With the outbreak of World War II in Europe in early September 1939, Quincy began Neutrality Patrol activities in the western Atlantic area. She revisited South America during mid-1940 and over the next year participated in Naval Reserve training voyages, more Neutrality enforcement patrols and Caribbean amphibous warfare exercises. Beginning in July 1941, the Quincy cruised between the Atlantic coast and Iceland, marking an extension of U.S. "short of war" operations to the middle of the North Atlantic. Later in the year, she escorted a convoy from South Africa to Trinadad. These escort and patrol duties continued after the United States entered the war in December 1941.

Following an overhaul, Quincy transferred to the Pacific Fleet in June 1942. The next month, she was sent to New Zealand, where she joined the forces preparing for the invasion of the southern Solomon Islands. On 7 August 1942, Quincy bombarded Japanese installations on Guadalcanal in support of the U.S. Marine Corps landing there. During the night of 8-9 August, she was one of three heavy cruisers stationed in the northern approaches to the invasion zone and was sunk there by a force of Japanese cruisers in the disastrous Battle of Savo Island in the early morning darkness of 9 August 1942.

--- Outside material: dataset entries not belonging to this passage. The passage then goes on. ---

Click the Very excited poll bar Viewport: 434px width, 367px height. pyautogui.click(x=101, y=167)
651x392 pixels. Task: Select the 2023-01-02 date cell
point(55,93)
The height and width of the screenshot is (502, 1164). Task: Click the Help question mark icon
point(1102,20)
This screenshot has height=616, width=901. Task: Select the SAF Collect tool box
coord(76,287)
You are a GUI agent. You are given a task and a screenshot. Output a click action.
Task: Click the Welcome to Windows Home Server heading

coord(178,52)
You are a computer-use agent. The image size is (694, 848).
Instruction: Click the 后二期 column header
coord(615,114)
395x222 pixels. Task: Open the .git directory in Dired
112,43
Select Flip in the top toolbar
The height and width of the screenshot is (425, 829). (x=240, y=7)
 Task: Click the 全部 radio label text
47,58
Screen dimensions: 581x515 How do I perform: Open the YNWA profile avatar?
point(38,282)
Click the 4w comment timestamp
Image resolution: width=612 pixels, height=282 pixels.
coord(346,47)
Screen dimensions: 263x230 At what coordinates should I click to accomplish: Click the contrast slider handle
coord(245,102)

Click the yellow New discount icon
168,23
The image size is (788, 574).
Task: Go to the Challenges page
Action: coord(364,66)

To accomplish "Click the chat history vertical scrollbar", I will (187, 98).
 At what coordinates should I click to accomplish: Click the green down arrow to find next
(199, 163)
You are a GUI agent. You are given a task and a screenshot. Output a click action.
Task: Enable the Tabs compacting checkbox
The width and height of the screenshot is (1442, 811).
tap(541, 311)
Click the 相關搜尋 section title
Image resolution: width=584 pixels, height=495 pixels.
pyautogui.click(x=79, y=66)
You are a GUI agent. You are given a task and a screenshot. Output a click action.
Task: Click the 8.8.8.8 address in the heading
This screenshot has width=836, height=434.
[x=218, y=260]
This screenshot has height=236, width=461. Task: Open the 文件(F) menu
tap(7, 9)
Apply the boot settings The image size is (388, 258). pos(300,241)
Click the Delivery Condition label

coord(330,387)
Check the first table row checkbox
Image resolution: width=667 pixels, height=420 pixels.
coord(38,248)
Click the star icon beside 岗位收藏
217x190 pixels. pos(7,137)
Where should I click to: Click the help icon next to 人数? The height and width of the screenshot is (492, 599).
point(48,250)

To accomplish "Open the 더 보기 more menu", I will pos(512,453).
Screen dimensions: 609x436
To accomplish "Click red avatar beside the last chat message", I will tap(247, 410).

Fifty years later, in August 1992, Quincy's wreck was located and examined on the sea floor of what had come to be called "Iron Bottom Sound". She lies upright in some 3000 feet of water, with her bow broken off immediately in front of her forward eight-inch gun turrets, both of which are trained out to starboard. The ship's shell-riddled forward superstructure, shattered left gun of Turret # 2, destroyed aircraft hangar and collapsed after deck are indications of the battering she received from Japanese weapons during her final moments on the surface and from the crushing force of the deep sea after she sank.